Represents a kill group, but R^TwoAnd R^ThreeAre both hydrogen atoms
(Meth) acrylamide monomer represented by
 (B) the following formula (2):(Where R¹Has the meaning described above, and R^FourAnd R^FiveAre the same
Or differently a hydrogen atom or an alkyl group having 1 to 3 carbon atoms
(Meth) acrylamide-based monomer represented by
 (C) the following formula (3):(Where R¹Has the meaning described above, and R⁶Has 2 carbon atoms or
3 is an alkylene group represented by R ⁷And R⁸Are the same or different
It represents a methyl group or an ethyl group. R⁹Are the same or different
To form an alkyl group having 1 to 22 carbon atoms or a phenyl group with R
^TenIs a methyl group or an ethyl group, a is an integer of 0 or 1,
b is an integer of 2 or 3, c is an integer of 2 to 10,000
Show. X^-Represents a counter ion of a quaternary ammonium salt).
Is a (meth) acrylamide monomer
 0 to 50 mol%, (d) the following formula (4):(Where R¹, R⁶, R⁷, R⁸And a are as defined above.
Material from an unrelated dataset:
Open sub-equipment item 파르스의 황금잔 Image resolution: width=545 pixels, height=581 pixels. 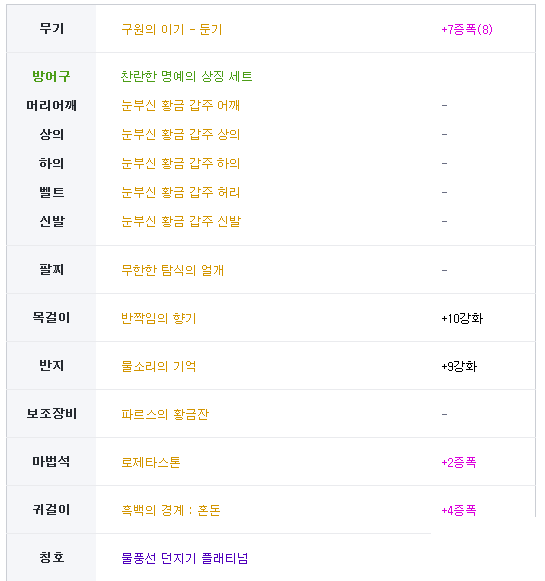tap(165, 414)
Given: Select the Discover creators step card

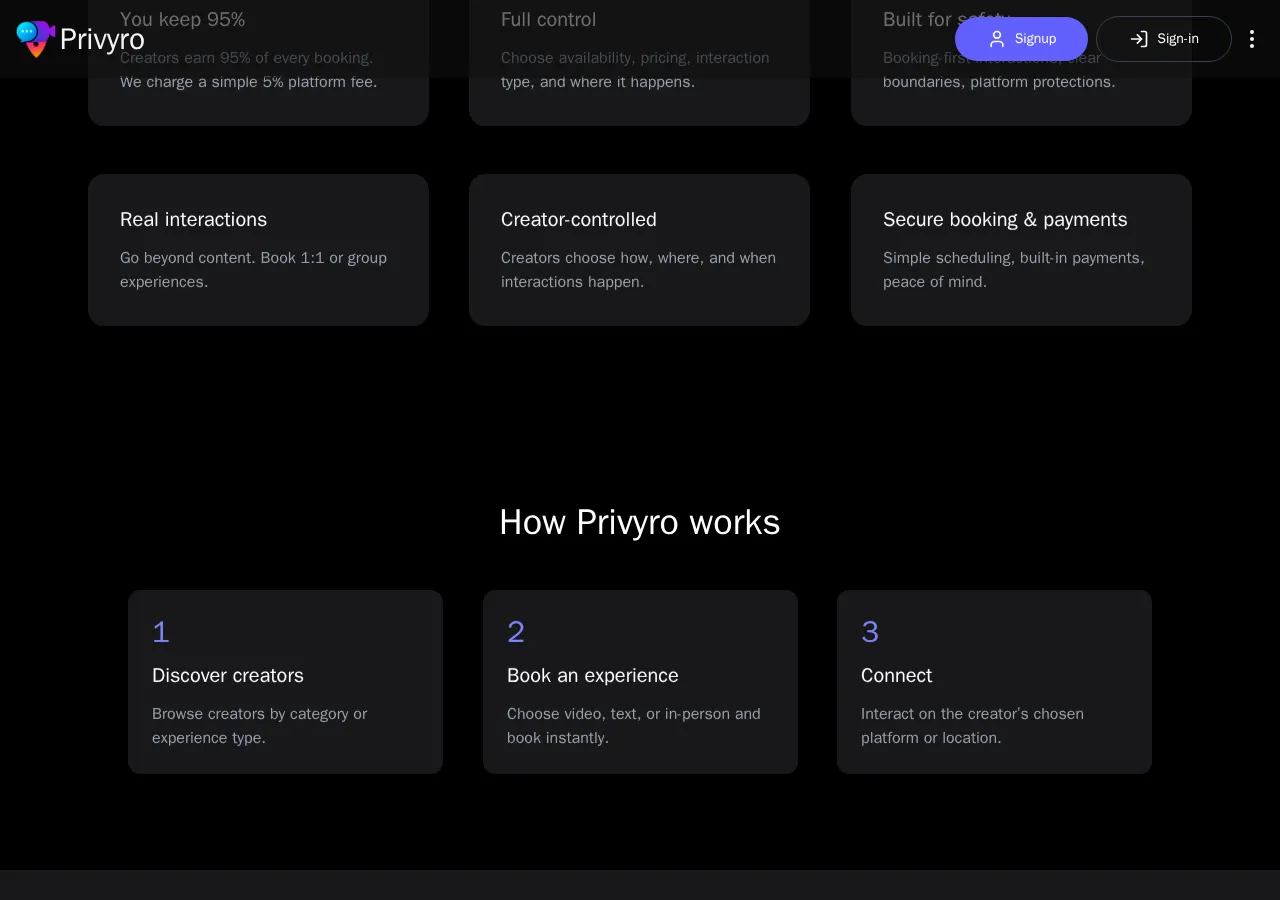Looking at the screenshot, I should tap(285, 681).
Has, R¹¹Represents a methyl group or an ethyl group;^-Is Cl
^-, CH_ThreeOSO_Three ^-Or C_TwoH_FiveOSO_Three ^-N-containing (meth) acrylates represented by
Monomer or (meth) acrylamide monomer
 0 to 50 mol%, (e) the following formula (5)(Where R¹, R⁷, R⁸And a have the above-mentioned meaning
N-containing (meth) acrylates represented by
Monomer or (meth) acrylamide monomer
 0 to 50 mol%, (f) the following formula (6):(Where R¹Has the meaning described above, and R¹²And R¹³Are the same
Or differently, an alkylene group having 2 to 4 carbon atoms¹⁴Is water
An atom, an alkyl group having 1 to 10 carbon atoms or a phenyl group
Show. d and e each represent a number from 0 to 50;
And e do not become 0 at the same time.)
 0 to 40 mol%, (g) crosslinkable vinyl monomer
 Azo group-containing polysiloxy.
A polymer obtained by polymerization using a sun compound as an initiator.
Film forming resin. 2. A hair cosmetic comprising the film-forming resin according to claim 1.